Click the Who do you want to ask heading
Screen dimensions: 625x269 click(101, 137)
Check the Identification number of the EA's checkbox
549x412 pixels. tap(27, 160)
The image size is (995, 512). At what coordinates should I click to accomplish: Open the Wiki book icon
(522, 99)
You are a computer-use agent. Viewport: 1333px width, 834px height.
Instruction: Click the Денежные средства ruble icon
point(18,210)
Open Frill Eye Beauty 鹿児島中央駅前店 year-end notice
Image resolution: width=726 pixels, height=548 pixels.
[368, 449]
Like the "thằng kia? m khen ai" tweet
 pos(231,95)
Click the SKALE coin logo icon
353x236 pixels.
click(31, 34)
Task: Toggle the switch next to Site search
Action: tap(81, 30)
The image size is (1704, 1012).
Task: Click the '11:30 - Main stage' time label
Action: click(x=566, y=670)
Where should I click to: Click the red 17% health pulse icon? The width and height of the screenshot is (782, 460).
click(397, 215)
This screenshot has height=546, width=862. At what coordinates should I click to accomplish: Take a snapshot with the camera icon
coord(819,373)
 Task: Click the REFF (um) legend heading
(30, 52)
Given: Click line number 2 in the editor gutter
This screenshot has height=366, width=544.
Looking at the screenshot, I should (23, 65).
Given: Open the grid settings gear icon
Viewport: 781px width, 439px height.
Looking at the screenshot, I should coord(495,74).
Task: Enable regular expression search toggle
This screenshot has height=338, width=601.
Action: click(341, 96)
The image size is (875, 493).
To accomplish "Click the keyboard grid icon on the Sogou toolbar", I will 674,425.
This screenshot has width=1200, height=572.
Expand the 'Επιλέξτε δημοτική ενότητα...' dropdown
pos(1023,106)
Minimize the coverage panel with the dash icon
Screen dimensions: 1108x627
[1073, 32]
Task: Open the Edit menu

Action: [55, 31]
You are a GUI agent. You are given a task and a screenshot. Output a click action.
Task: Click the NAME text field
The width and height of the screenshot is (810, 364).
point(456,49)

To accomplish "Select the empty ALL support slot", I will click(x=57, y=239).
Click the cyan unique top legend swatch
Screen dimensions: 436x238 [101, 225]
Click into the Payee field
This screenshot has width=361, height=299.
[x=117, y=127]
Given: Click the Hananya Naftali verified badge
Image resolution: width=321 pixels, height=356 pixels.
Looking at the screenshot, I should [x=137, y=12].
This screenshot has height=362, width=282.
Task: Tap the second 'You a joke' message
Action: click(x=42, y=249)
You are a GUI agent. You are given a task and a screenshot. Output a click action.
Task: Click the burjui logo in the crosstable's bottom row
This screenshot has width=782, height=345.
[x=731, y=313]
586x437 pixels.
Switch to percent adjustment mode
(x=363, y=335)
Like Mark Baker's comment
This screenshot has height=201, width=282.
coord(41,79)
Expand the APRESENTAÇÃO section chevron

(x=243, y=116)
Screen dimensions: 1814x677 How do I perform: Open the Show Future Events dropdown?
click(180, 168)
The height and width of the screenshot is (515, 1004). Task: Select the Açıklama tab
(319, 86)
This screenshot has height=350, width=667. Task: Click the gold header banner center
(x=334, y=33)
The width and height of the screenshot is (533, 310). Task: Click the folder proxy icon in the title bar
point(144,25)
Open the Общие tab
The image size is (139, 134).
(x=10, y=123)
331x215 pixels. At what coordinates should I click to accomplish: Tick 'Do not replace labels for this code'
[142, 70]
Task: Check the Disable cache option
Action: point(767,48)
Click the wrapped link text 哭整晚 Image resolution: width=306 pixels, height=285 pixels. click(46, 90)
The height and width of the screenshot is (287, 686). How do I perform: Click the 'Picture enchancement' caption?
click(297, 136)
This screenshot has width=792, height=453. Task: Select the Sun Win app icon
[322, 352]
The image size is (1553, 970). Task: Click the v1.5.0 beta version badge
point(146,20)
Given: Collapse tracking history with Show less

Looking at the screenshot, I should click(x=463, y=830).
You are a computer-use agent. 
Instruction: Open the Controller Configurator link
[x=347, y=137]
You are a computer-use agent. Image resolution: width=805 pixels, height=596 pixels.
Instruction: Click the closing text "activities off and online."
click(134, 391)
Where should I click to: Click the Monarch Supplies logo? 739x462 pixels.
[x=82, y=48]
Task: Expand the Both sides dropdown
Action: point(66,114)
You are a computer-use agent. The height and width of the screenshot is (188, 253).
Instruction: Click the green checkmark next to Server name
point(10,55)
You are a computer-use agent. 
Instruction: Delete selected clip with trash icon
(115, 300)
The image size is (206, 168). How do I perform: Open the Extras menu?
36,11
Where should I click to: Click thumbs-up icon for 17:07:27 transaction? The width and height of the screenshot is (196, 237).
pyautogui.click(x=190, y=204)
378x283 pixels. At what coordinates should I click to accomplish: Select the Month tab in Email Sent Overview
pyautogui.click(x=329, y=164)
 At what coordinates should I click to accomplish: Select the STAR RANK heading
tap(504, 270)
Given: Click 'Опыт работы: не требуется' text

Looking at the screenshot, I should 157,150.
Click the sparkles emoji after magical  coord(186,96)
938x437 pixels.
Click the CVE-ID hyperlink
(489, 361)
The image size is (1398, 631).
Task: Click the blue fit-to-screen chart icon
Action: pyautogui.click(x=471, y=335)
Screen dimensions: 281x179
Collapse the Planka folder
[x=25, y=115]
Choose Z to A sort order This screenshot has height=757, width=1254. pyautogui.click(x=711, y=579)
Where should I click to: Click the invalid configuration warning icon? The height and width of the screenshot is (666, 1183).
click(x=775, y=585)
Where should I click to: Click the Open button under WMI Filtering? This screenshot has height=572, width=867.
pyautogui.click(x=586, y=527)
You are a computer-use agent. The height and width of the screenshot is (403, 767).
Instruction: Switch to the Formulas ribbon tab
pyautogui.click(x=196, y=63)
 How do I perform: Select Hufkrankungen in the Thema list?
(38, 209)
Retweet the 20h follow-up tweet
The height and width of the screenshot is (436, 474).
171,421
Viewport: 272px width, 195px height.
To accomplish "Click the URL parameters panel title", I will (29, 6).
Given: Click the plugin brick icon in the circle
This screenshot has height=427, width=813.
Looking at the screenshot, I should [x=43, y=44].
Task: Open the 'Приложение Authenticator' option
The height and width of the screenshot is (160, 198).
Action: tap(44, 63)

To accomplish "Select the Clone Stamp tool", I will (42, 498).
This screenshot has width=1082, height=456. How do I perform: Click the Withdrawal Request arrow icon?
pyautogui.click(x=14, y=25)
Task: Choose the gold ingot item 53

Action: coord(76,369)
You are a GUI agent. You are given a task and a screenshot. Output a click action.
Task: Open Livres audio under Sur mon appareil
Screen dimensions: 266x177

* PROBLEM TO WORK ON *
Could you restate the listing above word for word, leaving nothing out?

* WRITTEN SOLUTION *
Click the Who do you want to ask heading
Screen dimensions: 625x269 click(101, 137)
Check the Identification number of the EA's checkbox
549x412 pixels. tap(27, 160)
The image size is (995, 512). At what coordinates should I click to accomplish: Open the Wiki book icon
(522, 99)
You are a computer-use agent. Viewport: 1333px width, 834px height.
Instruction: Click the Денежные средства ruble icon
point(18,210)
Open Frill Eye Beauty 鹿児島中央駅前店 year-end notice
Image resolution: width=726 pixels, height=548 pixels.
[368, 449]
Like the "thằng kia? m khen ai" tweet
 pos(231,95)
Click the SKALE coin logo icon
353x236 pixels.
click(31, 34)
Task: Toggle the switch next to Site search
Action: tap(81, 30)
The image size is (1704, 1012).
Task: Click the '11:30 - Main stage' time label
Action: click(x=566, y=670)
Where should I click to: Click the red 17% health pulse icon? The width and height of the screenshot is (782, 460).
click(397, 215)
This screenshot has height=546, width=862. At what coordinates should I click to accomplish: Take a snapshot with the camera icon
coord(819,373)
 Task: Click the REFF (um) legend heading
(30, 52)
Given: Click line number 2 in the editor gutter
This screenshot has height=366, width=544.
Looking at the screenshot, I should (23, 65).
Given: Open the grid settings gear icon
Viewport: 781px width, 439px height.
Looking at the screenshot, I should coord(495,74).
Task: Enable regular expression search toggle
This screenshot has height=338, width=601.
Action: click(341, 96)
The image size is (875, 493).
To accomplish "Click the keyboard grid icon on the Sogou toolbar", I will 674,425.
This screenshot has width=1200, height=572.
Expand the 'Επιλέξτε δημοτική ενότητα...' dropdown
pos(1023,106)
Minimize the coverage panel with the dash icon
Screen dimensions: 1108x627
[1073, 32]
Task: Open the Edit menu

Action: [55, 31]
You are a GUI agent. You are given a task and a screenshot. Output a click action.
Task: Click the NAME text field
The width and height of the screenshot is (810, 364).
point(456,49)

To accomplish "Select the empty ALL support slot", I will click(x=57, y=239).
Click the cyan unique top legend swatch
Screen dimensions: 436x238 [101, 225]
Click into the Payee field
This screenshot has width=361, height=299.
[x=117, y=127]
Given: Click the Hananya Naftali verified badge
Image resolution: width=321 pixels, height=356 pixels.
Looking at the screenshot, I should [x=137, y=12].
This screenshot has height=362, width=282.
Task: Tap the second 'You a joke' message
Action: click(x=42, y=249)
You are a GUI agent. You are given a task and a screenshot. Output a click action.
Task: Click the burjui logo in the crosstable's bottom row
This screenshot has width=782, height=345.
[x=731, y=313]
586x437 pixels.
Switch to percent adjustment mode
(x=363, y=335)
Like Mark Baker's comment
This screenshot has height=201, width=282.
coord(41,79)
Expand the APRESENTAÇÃO section chevron

(x=243, y=116)
Screen dimensions: 1814x677 How do I perform: Open the Show Future Events dropdown?
click(180, 168)
The height and width of the screenshot is (515, 1004). Task: Select the Açıklama tab
(319, 86)
This screenshot has height=350, width=667. Task: Click the gold header banner center
(x=334, y=33)
The width and height of the screenshot is (533, 310). Task: Click the folder proxy icon in the title bar
point(144,25)
Open the Общие tab
The image size is (139, 134).
(x=10, y=123)
331x215 pixels. At what coordinates should I click to accomplish: Tick 'Do not replace labels for this code'
[142, 70]
Task: Check the Disable cache option
Action: point(767,48)
Click the wrapped link text 哭整晚 Image resolution: width=306 pixels, height=285 pixels. click(46, 90)
The height and width of the screenshot is (287, 686). How do I perform: Click the 'Picture enchancement' caption?
click(297, 136)
This screenshot has width=792, height=453. Task: Select the Sun Win app icon
[322, 352]
The image size is (1553, 970). Task: Click the v1.5.0 beta version badge
point(146,20)
Given: Collapse tracking history with Show less

Looking at the screenshot, I should click(x=463, y=830).
You are a computer-use agent. 
Instruction: Open the Controller Configurator link
[x=347, y=137]
You are a computer-use agent. Image resolution: width=805 pixels, height=596 pixels.
Instruction: Click the closing text "activities off and online."
click(134, 391)
Where should I click to: Click the Monarch Supplies logo? 739x462 pixels.
[x=82, y=48]
Task: Expand the Both sides dropdown
Action: point(66,114)
You are a computer-use agent. The height and width of the screenshot is (188, 253).
Instruction: Click the green checkmark next to Server name
point(10,55)
You are a computer-use agent. 
Instruction: Delete selected clip with trash icon
(115, 300)
The image size is (206, 168). How do I perform: Open the Extras menu?
36,11
Where should I click to: Click thumbs-up icon for 17:07:27 transaction? The width and height of the screenshot is (196, 237).
pyautogui.click(x=190, y=204)
378x283 pixels. At what coordinates should I click to accomplish: Select the Month tab in Email Sent Overview
pyautogui.click(x=329, y=164)
 At what coordinates should I click to accomplish: Select the STAR RANK heading
tap(504, 270)
Given: Click 'Опыт работы: не требуется' text

Looking at the screenshot, I should 157,150.
Click the sparkles emoji after magical  coord(186,96)
938x437 pixels.
Click the CVE-ID hyperlink
(489, 361)
The image size is (1398, 631).
Task: Click the blue fit-to-screen chart icon
Action: pyautogui.click(x=471, y=335)
Screen dimensions: 281x179
Collapse the Planka folder
[x=25, y=115]
Choose Z to A sort order This screenshot has height=757, width=1254. pyautogui.click(x=711, y=579)
Where should I click to: Click the invalid configuration warning icon? The height and width of the screenshot is (666, 1183).
click(x=775, y=585)
Where should I click to: Click the Open button under WMI Filtering? This screenshot has height=572, width=867.
pyautogui.click(x=586, y=527)
You are a computer-use agent. The height and width of the screenshot is (403, 767).
Instruction: Switch to the Formulas ribbon tab
pyautogui.click(x=196, y=63)
 How do I perform: Select Hufkrankungen in the Thema list?
(38, 209)
Retweet the 20h follow-up tweet
The height and width of the screenshot is (436, 474).
171,421
Viewport: 272px width, 195px height.
To accomplish "Click the URL parameters panel title", I will (29, 6).
Given: Click the plugin brick icon in the circle
This screenshot has height=427, width=813.
Looking at the screenshot, I should [x=43, y=44].
Task: Open the 'Приложение Authenticator' option
The height and width of the screenshot is (160, 198).
Action: tap(44, 63)

To accomplish "Select the Clone Stamp tool", I will (42, 498).
This screenshot has width=1082, height=456. How do I perform: Click the Withdrawal Request arrow icon?
pyautogui.click(x=14, y=25)
Task: Choose the gold ingot item 53

Action: coord(76,369)
You are a GUI agent. You are given a task and a screenshot. Output a click action.
Task: Open Livres audio under Sur mon appareil
Screen dimensions: 266x177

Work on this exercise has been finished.